Date: November 23, 1849
Location: Cambridge, MA
Victim: Dr. George Parkman
Cause of Death: Stabbing
Accused: Dr. John White Webster
The defense filed a writ of error, claiming the judge’s instructions to the jury were biased. The writ was denied. Webster asked for a full pardon and that was denied as well.
As the date of Dr. Webster’s execution approached, the community – in Boston and beyond – was still divided as to his guilt. Boston authorities received letters from around the country from people opposed to hanging a man on circumstantial evidence and those generally opposed to capital punishment.
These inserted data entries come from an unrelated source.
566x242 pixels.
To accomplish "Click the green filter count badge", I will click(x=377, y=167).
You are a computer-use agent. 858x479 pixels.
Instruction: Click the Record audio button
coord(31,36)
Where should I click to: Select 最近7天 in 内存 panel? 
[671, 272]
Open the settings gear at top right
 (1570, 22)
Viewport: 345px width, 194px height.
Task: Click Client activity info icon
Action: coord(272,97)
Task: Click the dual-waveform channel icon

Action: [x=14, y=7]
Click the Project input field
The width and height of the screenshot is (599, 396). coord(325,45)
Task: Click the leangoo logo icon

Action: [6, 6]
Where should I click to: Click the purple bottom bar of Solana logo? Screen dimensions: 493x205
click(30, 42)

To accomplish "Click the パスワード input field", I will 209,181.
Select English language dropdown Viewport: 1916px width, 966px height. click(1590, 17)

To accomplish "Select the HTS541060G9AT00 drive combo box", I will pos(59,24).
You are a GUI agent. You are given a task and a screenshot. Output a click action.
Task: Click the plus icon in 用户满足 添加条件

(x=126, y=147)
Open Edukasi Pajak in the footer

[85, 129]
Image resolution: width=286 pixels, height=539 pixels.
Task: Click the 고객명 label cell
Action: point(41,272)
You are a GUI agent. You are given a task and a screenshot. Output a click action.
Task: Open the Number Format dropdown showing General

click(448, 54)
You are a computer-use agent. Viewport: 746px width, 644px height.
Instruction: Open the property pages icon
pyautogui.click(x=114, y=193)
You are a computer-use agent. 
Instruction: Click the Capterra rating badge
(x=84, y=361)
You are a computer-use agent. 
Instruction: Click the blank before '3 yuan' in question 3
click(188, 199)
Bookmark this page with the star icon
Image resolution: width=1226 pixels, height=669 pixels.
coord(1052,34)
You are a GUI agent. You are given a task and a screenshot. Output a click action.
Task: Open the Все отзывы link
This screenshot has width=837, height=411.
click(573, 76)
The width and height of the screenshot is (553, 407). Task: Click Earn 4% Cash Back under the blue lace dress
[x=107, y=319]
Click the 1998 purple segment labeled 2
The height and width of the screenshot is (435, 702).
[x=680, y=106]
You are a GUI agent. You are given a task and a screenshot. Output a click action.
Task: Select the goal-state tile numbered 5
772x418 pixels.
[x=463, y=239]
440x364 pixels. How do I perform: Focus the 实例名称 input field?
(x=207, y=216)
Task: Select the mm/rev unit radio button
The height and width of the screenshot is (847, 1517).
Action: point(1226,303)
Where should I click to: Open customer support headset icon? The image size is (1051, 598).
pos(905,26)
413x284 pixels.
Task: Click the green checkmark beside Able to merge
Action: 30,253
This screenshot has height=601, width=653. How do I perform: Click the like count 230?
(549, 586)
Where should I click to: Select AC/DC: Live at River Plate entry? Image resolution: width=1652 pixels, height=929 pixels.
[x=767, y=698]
In a bid for clemency, Dr. Webster admitted to killing Dr. Parkman but in self-defense, not premeditation. Parkman, he said, had become violently angry over the loan on the mineral collection and Webster picked up a stick and fought him off. Had he intended to commit murder, Wagner said, he certainly would not have done it at the college.
Though petitions were circulated to commute his sentence, the request was refused. On August 30, 1850, Dr. Webster was publically hanged. The fall broke his neck and he was dead within four minutes. He was buried in Copp's Hill Burying Ground, in an unmarked grave to discourage grave robbers.
The case had such notoriety that when Charles Dickens came to America, one of his requests was to visit the room where George Parkman was murdered.